*What the task asks:* Look through the entries below for the line that contains "Click the Buscar link", then set down that line and each one after it exactly, through the last.

Pixel coordinate grounding data:
——

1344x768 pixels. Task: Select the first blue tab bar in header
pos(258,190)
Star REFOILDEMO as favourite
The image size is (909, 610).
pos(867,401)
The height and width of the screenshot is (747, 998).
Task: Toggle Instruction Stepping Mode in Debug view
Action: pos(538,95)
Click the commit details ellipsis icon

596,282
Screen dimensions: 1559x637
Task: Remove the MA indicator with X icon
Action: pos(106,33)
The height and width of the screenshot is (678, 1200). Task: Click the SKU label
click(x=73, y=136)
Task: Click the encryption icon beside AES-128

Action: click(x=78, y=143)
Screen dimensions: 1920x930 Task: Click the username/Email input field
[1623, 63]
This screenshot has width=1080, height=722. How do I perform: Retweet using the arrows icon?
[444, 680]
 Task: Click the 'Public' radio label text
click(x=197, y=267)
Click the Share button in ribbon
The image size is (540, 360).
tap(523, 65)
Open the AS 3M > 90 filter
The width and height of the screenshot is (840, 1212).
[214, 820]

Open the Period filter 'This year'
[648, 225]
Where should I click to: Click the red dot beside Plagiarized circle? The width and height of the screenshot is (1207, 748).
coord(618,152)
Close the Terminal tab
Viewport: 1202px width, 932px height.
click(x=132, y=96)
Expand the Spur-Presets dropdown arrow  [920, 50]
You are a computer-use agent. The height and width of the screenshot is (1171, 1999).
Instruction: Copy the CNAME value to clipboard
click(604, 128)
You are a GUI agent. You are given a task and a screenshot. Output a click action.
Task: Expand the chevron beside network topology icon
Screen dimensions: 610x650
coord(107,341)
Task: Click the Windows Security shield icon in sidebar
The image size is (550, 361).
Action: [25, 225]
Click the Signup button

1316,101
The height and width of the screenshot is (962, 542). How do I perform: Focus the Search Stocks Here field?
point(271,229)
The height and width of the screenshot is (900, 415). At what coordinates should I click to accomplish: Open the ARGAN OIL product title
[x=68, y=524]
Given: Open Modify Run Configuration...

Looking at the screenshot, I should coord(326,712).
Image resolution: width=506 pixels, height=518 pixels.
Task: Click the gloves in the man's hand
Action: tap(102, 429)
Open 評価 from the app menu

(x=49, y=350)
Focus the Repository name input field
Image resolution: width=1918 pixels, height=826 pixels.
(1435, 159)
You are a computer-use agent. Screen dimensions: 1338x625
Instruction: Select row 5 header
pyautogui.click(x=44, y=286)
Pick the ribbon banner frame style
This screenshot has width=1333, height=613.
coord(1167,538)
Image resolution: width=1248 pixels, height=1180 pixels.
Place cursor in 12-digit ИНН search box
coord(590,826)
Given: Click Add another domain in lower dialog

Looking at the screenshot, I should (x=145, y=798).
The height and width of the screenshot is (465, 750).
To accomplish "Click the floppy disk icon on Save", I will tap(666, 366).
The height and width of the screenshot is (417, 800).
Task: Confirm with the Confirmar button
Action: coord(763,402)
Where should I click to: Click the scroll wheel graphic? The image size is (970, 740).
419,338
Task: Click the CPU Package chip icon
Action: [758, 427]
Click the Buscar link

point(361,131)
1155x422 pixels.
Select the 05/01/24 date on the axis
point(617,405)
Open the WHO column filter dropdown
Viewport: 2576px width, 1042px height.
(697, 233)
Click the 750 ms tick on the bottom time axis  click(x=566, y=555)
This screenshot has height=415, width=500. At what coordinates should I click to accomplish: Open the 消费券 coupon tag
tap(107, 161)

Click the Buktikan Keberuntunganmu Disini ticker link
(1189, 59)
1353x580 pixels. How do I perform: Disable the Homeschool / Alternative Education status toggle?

——

*Task answer:*
Click the Buscar link

point(361,131)
1155x422 pixels.
Select the 05/01/24 date on the axis
point(617,405)
Open the WHO column filter dropdown
Viewport: 2576px width, 1042px height.
(697, 233)
Click the 750 ms tick on the bottom time axis  click(x=566, y=555)
This screenshot has height=415, width=500. At what coordinates should I click to accomplish: Open the 消费券 coupon tag
tap(107, 161)

Click the Buktikan Keberuntunganmu Disini ticker link
(1189, 59)
1353x580 pixels. How do I perform: Disable the Homeschool / Alternative Education status toggle?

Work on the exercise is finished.